Testing & QA

Standards for validating components before they ship to LoveUI.

Quality is a first-class concern—every contribution should include automated checks and a lightweight manual review. Use this page as your checklist before opening a pull request.


Local previews

Run the docs in development mode to exercise the component or pattern you are touching:

pnpm --filter docs dev

This command starts the Next.js docs app on http://localhost:3000 with hot reload. Add your new examples under apps/docs/examples/ and reference them via <Preview path="…" /> so reviewers can interact with the change.

Need to test the CLI? Run it against a throwaway Next.js project using npx love-ui@latest add <component> and verify the generated files compile.


Automated checks

Before pushing:

pnpm lint
pnpm test
pnpm build
  • pnpm lint runs Ultracite across the monorepo to enforce formatting and code style.
  • pnpm test triggers any component-level tests registered via Turbo (unit tests live alongside packages that ship logic).
  • pnpm build ensures the CLI bundles, docs compile, and examples stay type-safe.

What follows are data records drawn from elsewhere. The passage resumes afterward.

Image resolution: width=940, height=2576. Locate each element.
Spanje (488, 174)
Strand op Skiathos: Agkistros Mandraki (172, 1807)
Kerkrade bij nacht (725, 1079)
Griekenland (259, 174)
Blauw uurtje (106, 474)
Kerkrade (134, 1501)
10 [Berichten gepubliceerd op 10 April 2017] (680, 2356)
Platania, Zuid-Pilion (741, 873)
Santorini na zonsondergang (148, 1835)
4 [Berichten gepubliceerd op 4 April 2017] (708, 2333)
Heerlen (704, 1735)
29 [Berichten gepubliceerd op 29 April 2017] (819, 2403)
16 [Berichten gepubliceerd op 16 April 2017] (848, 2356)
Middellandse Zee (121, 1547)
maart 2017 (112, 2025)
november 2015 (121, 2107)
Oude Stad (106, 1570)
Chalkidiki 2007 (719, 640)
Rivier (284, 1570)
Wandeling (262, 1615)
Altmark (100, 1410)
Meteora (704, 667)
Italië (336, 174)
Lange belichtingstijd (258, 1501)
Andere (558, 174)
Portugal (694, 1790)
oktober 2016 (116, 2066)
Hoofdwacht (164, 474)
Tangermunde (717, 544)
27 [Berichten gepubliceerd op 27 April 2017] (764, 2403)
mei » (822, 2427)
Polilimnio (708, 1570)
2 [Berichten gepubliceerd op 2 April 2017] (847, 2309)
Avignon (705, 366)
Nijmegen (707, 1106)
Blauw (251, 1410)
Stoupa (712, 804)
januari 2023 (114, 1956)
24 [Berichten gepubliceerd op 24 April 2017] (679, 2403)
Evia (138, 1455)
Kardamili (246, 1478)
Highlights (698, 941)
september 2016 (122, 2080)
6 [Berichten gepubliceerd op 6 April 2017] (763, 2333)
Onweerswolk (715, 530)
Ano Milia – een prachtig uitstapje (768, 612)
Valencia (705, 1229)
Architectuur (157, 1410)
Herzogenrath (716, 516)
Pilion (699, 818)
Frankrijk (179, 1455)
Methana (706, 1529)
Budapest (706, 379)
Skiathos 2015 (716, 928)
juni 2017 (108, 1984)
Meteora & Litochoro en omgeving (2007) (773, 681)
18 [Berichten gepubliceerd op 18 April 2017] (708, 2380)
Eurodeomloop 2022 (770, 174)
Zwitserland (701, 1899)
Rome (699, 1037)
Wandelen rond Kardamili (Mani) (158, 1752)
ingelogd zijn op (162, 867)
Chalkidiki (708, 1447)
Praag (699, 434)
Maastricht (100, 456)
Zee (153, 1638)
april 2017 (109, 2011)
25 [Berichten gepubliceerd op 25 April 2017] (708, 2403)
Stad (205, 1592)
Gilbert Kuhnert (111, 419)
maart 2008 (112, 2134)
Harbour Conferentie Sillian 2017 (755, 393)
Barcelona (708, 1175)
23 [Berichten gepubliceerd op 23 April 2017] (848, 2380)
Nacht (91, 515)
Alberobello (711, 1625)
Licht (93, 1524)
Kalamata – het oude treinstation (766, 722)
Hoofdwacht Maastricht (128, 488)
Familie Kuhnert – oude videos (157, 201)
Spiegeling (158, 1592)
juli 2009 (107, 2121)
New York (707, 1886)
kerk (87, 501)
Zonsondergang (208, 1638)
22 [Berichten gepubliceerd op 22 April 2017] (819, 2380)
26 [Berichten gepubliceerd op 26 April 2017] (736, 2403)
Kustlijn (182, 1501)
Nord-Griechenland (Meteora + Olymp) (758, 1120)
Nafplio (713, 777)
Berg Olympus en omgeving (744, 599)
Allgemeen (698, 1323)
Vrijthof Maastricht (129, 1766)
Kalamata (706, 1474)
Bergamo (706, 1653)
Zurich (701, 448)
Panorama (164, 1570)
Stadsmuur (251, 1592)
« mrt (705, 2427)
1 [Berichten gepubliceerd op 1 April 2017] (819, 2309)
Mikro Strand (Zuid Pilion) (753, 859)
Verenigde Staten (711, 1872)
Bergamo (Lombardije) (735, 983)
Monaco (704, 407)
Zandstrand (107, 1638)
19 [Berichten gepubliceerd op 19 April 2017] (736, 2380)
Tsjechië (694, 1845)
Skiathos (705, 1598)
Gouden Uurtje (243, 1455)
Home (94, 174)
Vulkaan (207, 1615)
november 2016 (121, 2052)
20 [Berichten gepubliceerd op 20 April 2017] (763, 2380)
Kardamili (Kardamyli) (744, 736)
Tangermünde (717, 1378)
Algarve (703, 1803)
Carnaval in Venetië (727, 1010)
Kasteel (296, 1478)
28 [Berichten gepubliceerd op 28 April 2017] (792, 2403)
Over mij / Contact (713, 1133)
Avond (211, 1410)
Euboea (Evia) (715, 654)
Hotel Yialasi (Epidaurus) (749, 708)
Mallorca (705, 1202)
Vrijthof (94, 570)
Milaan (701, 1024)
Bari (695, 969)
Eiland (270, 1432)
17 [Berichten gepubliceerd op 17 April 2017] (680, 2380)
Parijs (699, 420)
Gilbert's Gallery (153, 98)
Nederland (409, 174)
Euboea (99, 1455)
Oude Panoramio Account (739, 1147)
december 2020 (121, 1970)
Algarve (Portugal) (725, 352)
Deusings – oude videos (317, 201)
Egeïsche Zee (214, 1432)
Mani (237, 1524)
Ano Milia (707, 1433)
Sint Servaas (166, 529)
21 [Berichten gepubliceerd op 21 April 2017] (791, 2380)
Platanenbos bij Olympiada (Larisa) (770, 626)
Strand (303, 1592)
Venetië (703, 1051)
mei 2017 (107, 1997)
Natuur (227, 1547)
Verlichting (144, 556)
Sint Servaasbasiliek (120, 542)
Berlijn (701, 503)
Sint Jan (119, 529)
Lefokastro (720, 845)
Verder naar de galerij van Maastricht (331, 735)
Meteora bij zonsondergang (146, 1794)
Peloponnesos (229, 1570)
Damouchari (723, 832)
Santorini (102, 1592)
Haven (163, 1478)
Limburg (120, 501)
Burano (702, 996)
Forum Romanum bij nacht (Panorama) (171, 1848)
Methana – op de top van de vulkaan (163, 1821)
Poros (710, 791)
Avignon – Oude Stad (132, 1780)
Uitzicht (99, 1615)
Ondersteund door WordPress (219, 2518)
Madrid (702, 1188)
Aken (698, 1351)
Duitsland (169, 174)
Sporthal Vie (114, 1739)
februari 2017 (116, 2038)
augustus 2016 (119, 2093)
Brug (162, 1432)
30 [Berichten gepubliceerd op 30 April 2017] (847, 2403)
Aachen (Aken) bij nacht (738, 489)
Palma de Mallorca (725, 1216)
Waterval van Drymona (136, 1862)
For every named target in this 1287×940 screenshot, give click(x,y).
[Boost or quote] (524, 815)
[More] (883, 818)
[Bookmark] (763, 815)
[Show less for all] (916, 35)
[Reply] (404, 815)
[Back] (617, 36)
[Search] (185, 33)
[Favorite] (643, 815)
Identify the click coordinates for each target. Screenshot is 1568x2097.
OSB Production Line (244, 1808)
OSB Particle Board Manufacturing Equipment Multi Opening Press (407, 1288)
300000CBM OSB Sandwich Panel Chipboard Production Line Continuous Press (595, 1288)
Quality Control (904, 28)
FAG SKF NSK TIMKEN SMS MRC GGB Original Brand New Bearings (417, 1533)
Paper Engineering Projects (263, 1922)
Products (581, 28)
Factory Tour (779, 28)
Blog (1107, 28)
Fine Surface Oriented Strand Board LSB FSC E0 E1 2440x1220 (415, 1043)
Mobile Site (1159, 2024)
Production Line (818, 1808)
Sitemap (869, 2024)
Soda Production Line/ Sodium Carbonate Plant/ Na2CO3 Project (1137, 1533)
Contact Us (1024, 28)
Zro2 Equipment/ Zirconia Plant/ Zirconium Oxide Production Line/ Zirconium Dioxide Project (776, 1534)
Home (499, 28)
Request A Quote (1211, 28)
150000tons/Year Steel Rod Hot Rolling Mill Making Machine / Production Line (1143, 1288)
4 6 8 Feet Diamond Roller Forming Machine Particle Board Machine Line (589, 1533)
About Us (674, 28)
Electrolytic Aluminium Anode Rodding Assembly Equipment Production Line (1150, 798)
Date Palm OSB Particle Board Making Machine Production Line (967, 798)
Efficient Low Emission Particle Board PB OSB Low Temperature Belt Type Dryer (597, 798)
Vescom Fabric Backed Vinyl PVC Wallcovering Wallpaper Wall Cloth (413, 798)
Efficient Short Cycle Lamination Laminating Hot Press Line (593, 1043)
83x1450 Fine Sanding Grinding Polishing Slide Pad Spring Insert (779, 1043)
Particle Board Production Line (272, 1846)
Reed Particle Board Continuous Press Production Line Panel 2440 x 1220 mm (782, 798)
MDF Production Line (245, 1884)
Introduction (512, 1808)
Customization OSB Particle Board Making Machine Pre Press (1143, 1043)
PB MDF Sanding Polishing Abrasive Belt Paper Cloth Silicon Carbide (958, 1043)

If your component adds new dependencies, update package.json or the relevant workspace package and make sure pnpm install succeeds.


Manual QA checklist

Use this quick pass for every visual component:

  • Accessibility: Confirm keyboard navigation works, ARIA attributes are set, and focus outlines remain visible.
  • Responsive behaviour: Resize between 320px and 1440px to ensure layout and typography hold up.
  • Dark mode: Flip the theme switcher in the docs to check tokens and contrast in dark environments.
  • Theming: Override tokens (e.g. --primary, --radius) locally to verify the component respects design-system inputs.
  • Docs completeness: Update usage notes, props tables, and examples so readers immediately understand how to adopt the component.

If a feature depends on browser APIs (e.g. Clipboard, File System), note the requirements in the docs and guard them behind feature detection.


Reviewer handoff

When you open a PR, include:

  • A short summary of the change and why it’s needed
  • Links to relevant docs pages or Storybook previews
  • Screenshots or GIFs of the component in light and dark mode
  • A note about any breaking changes or migrations required

Following this process keeps LoveUI reliable and makes it easier for maintainers to review changes quickly.